Als zentrales Thema des Kolloquiums beschrieb der Metallbildhauer Thomas Leu das von ihm entwickelte Verfahren, wesentliche Bauteile mit gerastertem Siebdruck auf eloxierten Aluminiumplatten auf Basis von Fotografien zu ergänzen. Nach individueller Entscheidung über das Ausmaß der Ergänzung für jedes einzelne Epitaph sollen sich prinzipiell die modernen Zutaten nicht nur optisch, sondern auch physisch vom originalen Bestand unterscheiden. Dabei konzetrierte sich die Diskussion auf die Frage, wo die Grenze zwischen Rekonstruktion und Annäherung verläuft, da die Entscheidung, welche Teile als wesentlich für die Aussage des Kunstwerks zu betrachten sind, letztendlich subjektiv bleibt.

Fallbeispiele unterschiedlicher Fächer

Im zweiten Vortragsblock stellten Restauratoren aus anderen Fachbereichen der Universität Leipzig Fallbeispiele zum Thema vor: Markus Brosig (Musikinstrumentenmuseum) präsentierte das Beispiel eines Orgelspieltisches, der als Bachreliquie verehrt wird. Einen Ein- und Überblick über ihre Sammlung und den individuellen Umgang mit den Objekten unter Zuhilfenahme moderner Techniken gab Grit Friedmann vom Antikenmuseum. Und Karl-Heinrich von Stülpnagel berichtete vom Umgang mit den fragmentarischen Objekten im Ägyptischen Museum.

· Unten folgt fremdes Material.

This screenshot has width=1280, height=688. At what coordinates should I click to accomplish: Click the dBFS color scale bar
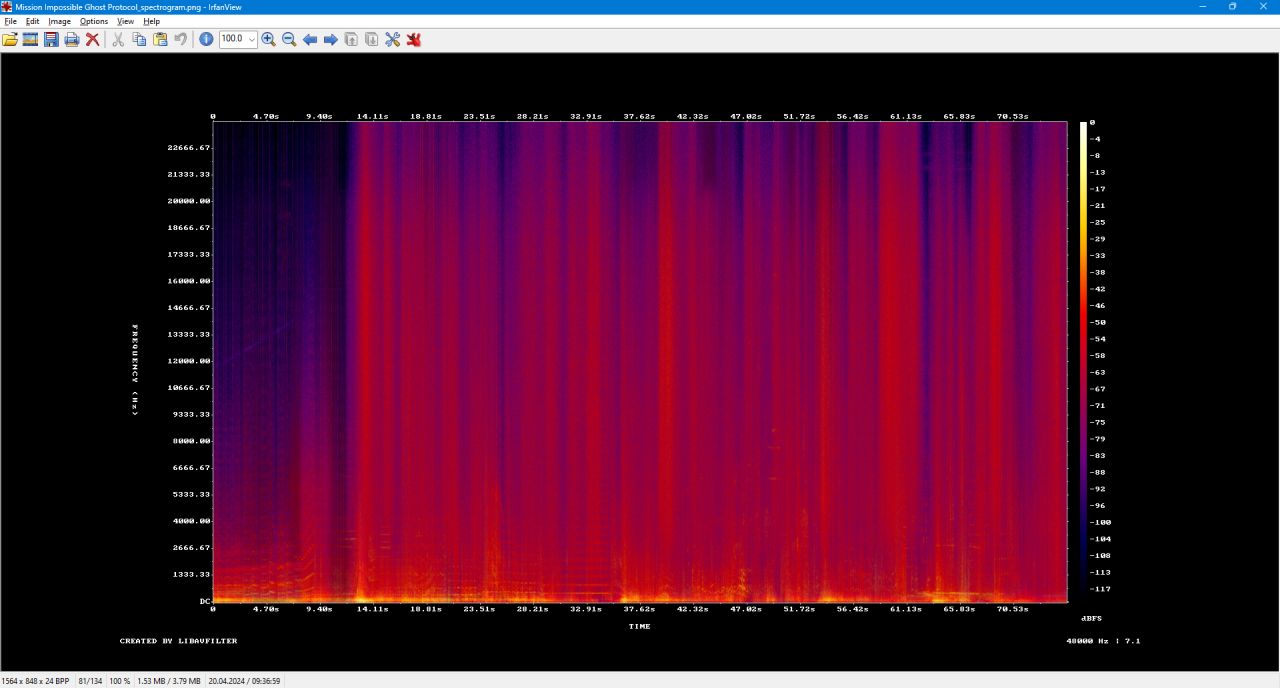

Von Lücken und Fehlstellen

Externe Referenten präsentierten grundlegene Überlegungen zum Thema sowie auch konkrete Fallbeispiele im dritten Block. Den theoretischen Unterbau lieferte Prof. Thomas Staemmler (FH Erfurt). Rüdiger Beck (Museum der Bildenden Künste Leipzig) stellte die Restaurierung von Klingers „Christus im Olymp“ vor, der heute im scheinbar unversehrten Zustand wieder zu sehen ist, da verlorene Teile mit annähernd authentischen Materialien rekonstruiert wurden. Während Isa Päffgen (Lenbachhaus in München) von den Überlegungen zum Umgang mit einer langjährig wie zum Werk zugehörig ausgestellten Fehlstelle in Jawlenskiys Bildnis des Tänzers Alexander Sacharoff berichtete, präsentierte Tino Simon (HfBK Dresden) die bereits erfolgte prozesshafte Entscheidungsfindung zur Restaurierung mit weitreichenden Ergänzungen des Bildträgers eines lebensgroßen geschnitzten Taufengels. Pfarrer Albrecht Henning demonstrierte hingegen aufs Eindringlichste am Beispiel eines nur als Torso erhaltenen Christus, welche Kraft auch eine Lücke entfalten kann.

Das Resümee zog Prof. Volker Schaible (AbK Stuttgart) und ging der Frage nach dem Wunsch nach klaren Richtlinien zur Ergänzung auf den Grund. Letztendlich drückte er seinen Respekt gegenüber diesem komplexen Projekt aus und schloss die Veranstaltung mit einem aufmunternden „Mehr Mut zur Lücke!“.